Before you get too excited, though, let me remind you that the point of drinking celery juice is not because it tastes good. As a beverage it is, at best, tolerable. Celery juice is in your life for a utilitarian purpose only — to heal your body. And lest you want to decorate it and obscure the mildly bitter, vegetal taste with ginger, apples, or other fun fruits and veggies to make it more palatable, again, Williams counsels austerity; celery juice is best taken entirely by itself, to better let its mineral salts to go work on the liver and other organs.
To be honest, celery juice is just plain no fun. It doesn’t taste great, and making it every morning requires an involved amount of cleaning right after; if you don’t properly clean the basket of your juicer, the quality and quantity of the juice it yields will significantly decrease, and the basket will need to be replaced. (I’ve already been through one so far.)

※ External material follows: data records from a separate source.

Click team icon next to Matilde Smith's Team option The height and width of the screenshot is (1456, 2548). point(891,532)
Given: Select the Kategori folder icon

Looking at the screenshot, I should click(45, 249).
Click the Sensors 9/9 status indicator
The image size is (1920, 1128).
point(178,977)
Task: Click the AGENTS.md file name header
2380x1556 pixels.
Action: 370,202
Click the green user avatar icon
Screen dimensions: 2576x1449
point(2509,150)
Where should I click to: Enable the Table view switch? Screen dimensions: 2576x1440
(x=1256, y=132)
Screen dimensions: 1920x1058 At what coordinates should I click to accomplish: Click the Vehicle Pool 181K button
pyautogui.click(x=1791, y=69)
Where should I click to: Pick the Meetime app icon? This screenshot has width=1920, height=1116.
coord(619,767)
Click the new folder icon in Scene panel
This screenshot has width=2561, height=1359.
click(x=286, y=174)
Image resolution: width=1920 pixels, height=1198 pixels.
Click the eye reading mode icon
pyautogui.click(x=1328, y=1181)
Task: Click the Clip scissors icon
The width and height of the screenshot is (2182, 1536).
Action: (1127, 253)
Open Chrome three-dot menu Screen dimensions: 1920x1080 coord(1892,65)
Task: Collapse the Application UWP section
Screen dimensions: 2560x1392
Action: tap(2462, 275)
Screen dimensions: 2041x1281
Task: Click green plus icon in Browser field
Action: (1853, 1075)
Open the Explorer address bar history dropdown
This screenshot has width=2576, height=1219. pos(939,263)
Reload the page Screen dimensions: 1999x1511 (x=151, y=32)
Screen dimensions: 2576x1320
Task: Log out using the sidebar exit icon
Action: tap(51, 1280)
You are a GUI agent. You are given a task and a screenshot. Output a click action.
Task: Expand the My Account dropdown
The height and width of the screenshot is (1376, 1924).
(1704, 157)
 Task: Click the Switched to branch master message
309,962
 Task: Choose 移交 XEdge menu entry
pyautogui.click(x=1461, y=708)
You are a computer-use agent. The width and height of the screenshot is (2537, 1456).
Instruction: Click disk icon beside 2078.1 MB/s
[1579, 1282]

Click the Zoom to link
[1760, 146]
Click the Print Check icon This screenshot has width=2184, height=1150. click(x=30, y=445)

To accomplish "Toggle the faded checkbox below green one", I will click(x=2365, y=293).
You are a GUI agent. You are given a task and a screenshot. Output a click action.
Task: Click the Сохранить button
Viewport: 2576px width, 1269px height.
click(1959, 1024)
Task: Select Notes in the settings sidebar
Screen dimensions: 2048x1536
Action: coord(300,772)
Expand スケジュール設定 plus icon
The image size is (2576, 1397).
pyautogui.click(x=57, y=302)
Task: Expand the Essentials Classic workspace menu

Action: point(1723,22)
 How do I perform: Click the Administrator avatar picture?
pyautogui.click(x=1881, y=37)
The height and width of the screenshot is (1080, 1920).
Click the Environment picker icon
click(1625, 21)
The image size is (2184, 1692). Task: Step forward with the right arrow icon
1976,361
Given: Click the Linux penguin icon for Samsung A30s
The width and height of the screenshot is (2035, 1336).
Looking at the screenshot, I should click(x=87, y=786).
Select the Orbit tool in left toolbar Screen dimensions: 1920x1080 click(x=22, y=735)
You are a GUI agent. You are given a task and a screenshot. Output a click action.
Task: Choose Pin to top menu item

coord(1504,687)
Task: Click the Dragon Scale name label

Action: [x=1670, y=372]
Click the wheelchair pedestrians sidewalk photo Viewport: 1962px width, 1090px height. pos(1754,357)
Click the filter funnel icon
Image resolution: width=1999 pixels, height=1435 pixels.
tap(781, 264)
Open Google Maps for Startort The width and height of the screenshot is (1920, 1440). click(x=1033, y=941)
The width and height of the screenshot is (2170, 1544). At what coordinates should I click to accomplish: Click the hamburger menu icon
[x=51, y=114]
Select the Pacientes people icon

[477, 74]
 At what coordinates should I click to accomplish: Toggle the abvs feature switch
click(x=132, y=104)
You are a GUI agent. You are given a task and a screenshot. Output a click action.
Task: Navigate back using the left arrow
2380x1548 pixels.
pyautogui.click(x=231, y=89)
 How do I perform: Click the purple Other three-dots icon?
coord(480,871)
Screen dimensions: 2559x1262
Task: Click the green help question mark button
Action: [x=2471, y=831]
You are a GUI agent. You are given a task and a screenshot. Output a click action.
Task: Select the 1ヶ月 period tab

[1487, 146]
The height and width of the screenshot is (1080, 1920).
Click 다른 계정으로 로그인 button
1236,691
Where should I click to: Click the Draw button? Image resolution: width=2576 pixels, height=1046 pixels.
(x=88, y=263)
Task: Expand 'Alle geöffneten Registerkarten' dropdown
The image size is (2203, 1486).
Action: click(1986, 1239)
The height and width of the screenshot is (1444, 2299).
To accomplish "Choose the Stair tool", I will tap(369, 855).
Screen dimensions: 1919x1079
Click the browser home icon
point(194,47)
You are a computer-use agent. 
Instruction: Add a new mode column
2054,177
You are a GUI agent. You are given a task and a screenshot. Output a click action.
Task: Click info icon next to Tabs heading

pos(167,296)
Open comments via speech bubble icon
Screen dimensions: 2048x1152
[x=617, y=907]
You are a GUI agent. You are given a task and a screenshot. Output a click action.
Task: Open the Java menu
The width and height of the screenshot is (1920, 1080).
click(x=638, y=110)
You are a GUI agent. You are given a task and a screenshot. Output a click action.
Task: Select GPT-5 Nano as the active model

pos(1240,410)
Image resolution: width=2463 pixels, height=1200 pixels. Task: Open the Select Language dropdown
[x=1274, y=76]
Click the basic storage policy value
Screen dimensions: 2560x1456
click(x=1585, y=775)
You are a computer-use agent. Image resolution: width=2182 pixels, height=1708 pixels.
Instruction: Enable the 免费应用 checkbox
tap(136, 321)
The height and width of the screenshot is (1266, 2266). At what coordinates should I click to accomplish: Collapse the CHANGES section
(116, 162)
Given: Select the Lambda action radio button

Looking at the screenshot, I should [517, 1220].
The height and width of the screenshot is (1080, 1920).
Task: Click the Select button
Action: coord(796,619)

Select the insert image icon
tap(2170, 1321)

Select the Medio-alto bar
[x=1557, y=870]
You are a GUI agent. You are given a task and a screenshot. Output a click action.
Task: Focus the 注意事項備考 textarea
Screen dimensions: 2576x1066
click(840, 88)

As if you didn’t already have enough kitchen cleanup to deal with. I know. I don’t know you personally, but any amount of kitchen cleanup is already enough, for all of us.
Look, I’m just trying to be real with you here. It wouldn’t be fair to sing the praises of celery juice without preparing you for the reality of what you are about to take on. But if making a glass of celery juice every morning could completely turn your health around, would that little sliver of time and effort each day be worth it?
To the skeptics, I say this: We live during a time when the monopolization of the healthcare industry by pharmaceutical and insurance companies creates an increasingly profit-oriented approach to patient care. Medical research is often steered towards the new prescriptions the industry wants to push (as in, those that are highly profitable); I’m sure it will be quite some time before anyone puts millions of research dollars into celery.
Too, the medical industry tends to look past nutrition as the primary, baseline factor in creating or destroying health and wellbeing. Simple produce, which is relatively affordable, just seems too folksy, doesn’t it?
But sure, call it a fad. That leaves more celery at the grocery store for the rest of us.